Data to examine Block Start

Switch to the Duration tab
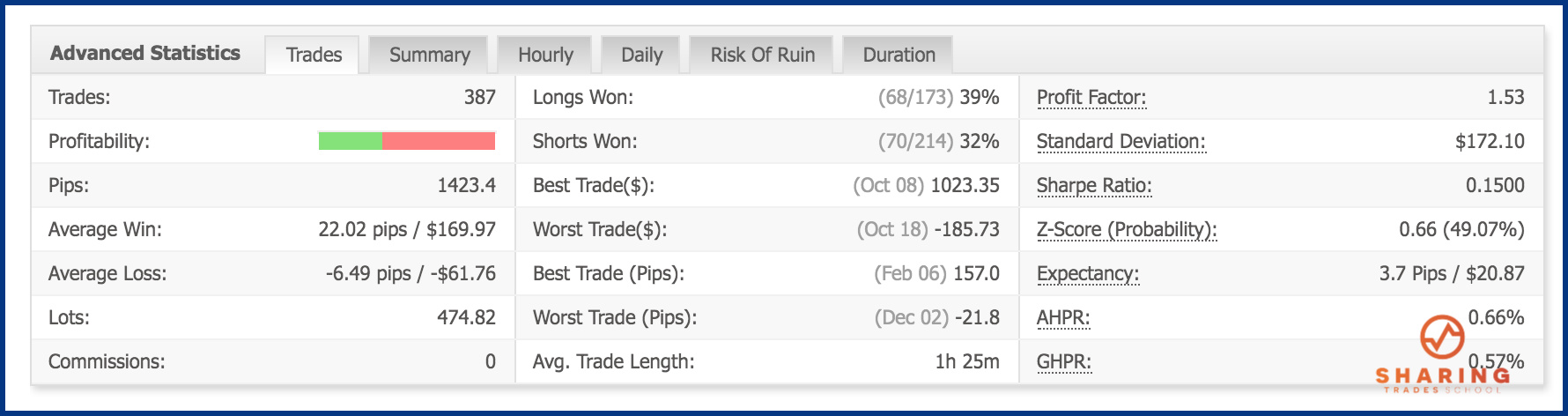The height and width of the screenshot is (416, 1568). 899,55
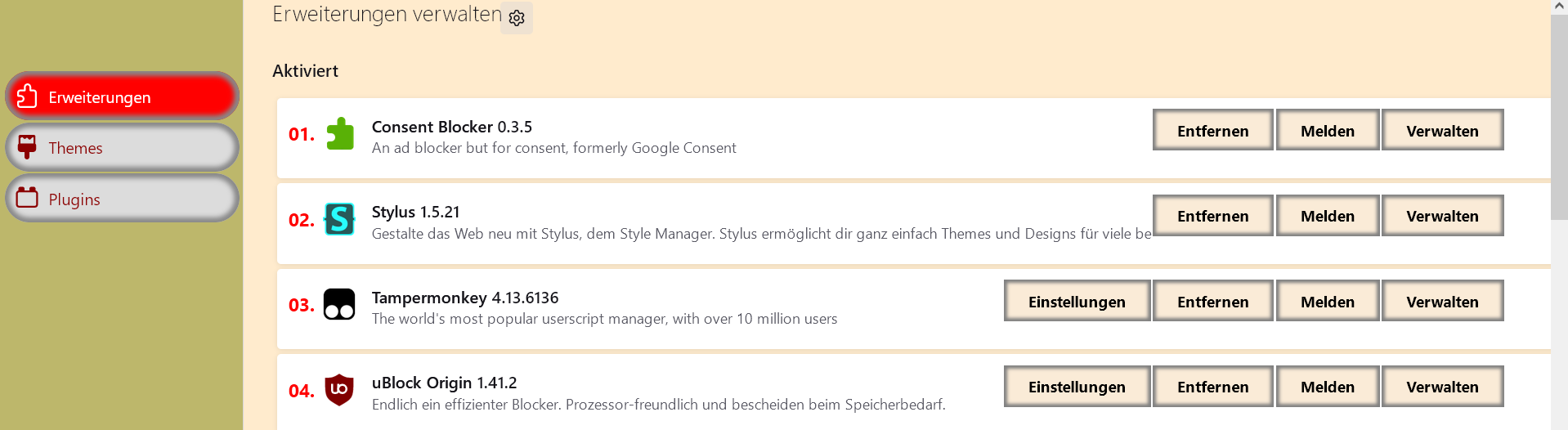Screen dimensions: 1568x430
Task: Click Verwalten for Consent Blocker
Action: (x=1442, y=131)
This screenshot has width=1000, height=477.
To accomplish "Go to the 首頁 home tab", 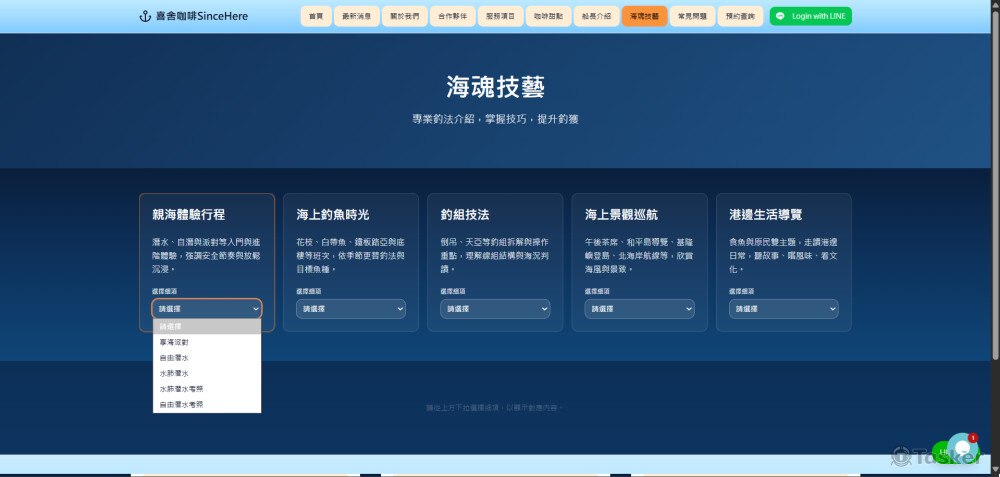I will click(x=316, y=16).
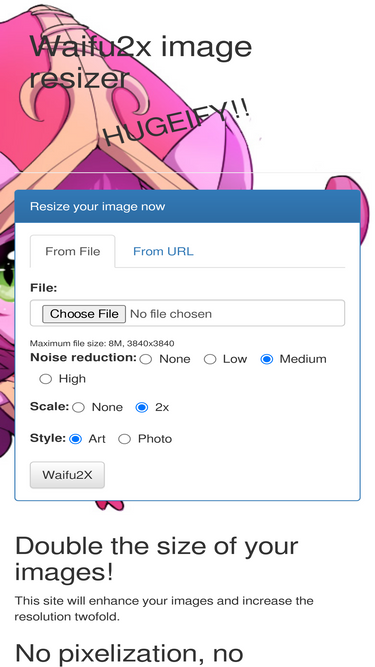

Data to examine Block End

▶ _What to do_:
Repeat word for word the lines above, from the first entry through the line containing "This screenshot has width=1000, height=477.", with both ends kept and the pictures dropped.

▶ _Output of the exercise_:
Switch to the Duration tab
The height and width of the screenshot is (416, 1568). 899,55
Screen dimensions: 1568x430
Task: Click Verwalten for Consent Blocker
Action: (x=1442, y=131)
This screenshot has width=1000, height=477.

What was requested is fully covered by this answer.